History, Wonder Tales, Fairy Tales, Myths and Legends The Flemish | Page 54
THE RISE OF THE FLEMISH FAMILIES IN SCOTLAND
Annette Hardie - Stoffelen
For the Anglo-Flemish, the half century between the Norman Conquest of 1066 and
the witnessing of that Glasgow Inquisitio which brought them into Scottish affairs in
1116 must have seemed like the summit of the world. After the awe-inspiring repulse
of the Vikings by their fathers in Flanders, they had gone on in their own time to reach
and sustain a pinnacle of achievement never known before in the history of a nation.
Nationhood itself was a very young concept.
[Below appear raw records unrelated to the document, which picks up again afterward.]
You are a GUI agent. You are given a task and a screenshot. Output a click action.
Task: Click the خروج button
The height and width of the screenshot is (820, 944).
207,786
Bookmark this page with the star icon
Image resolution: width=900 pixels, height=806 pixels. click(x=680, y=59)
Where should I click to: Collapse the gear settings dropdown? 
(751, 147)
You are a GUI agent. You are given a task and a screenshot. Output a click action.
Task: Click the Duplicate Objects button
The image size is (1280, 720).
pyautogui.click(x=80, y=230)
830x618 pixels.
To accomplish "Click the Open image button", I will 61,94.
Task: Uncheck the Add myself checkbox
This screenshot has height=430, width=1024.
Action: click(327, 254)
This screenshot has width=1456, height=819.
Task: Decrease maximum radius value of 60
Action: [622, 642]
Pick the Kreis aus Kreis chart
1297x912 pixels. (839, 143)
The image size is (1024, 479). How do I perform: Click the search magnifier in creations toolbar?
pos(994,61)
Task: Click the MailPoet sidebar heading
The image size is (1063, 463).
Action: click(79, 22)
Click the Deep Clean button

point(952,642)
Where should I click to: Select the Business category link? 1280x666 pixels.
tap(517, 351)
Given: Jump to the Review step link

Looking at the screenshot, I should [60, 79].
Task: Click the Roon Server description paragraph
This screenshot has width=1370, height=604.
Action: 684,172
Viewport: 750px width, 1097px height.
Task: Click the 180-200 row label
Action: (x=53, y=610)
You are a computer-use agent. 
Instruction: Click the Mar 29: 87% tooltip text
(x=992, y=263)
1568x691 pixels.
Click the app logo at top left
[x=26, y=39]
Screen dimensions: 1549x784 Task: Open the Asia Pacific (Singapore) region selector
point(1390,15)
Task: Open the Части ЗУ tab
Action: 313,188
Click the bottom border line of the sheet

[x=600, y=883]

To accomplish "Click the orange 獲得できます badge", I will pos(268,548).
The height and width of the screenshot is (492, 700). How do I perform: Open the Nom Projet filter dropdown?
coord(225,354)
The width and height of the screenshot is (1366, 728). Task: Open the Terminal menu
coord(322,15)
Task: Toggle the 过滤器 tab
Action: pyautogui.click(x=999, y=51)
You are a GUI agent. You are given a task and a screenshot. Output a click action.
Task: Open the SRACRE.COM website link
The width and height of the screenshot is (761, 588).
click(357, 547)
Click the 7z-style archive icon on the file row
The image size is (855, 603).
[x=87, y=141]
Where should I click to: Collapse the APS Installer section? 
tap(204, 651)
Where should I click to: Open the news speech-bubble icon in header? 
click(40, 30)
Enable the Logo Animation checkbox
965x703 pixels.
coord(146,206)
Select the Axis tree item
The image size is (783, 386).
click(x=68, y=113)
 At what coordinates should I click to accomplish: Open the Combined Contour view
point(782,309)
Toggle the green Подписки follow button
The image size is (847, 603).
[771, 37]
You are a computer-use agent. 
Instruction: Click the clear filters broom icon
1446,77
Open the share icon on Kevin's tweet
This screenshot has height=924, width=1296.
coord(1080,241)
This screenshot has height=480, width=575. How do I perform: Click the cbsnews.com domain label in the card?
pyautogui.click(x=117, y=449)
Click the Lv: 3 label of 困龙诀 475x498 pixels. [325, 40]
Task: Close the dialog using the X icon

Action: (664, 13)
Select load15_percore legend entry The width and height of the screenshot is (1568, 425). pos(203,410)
Family bonds, loyalty to a liege lord, be
he count, duke or king, the honour of a sacre d cause, adherence to the chivalry code these things were what bound men together, with national borders apt to be
secondary to kinship, perhaps because they were so unfixed. Those Flemings who
had followed Count Eustace II of Boulogne to England in 1066 and received their
territories there from William of Normandy, were now being offered large tracts of
Scotland because their Lady had become that country’s Queen.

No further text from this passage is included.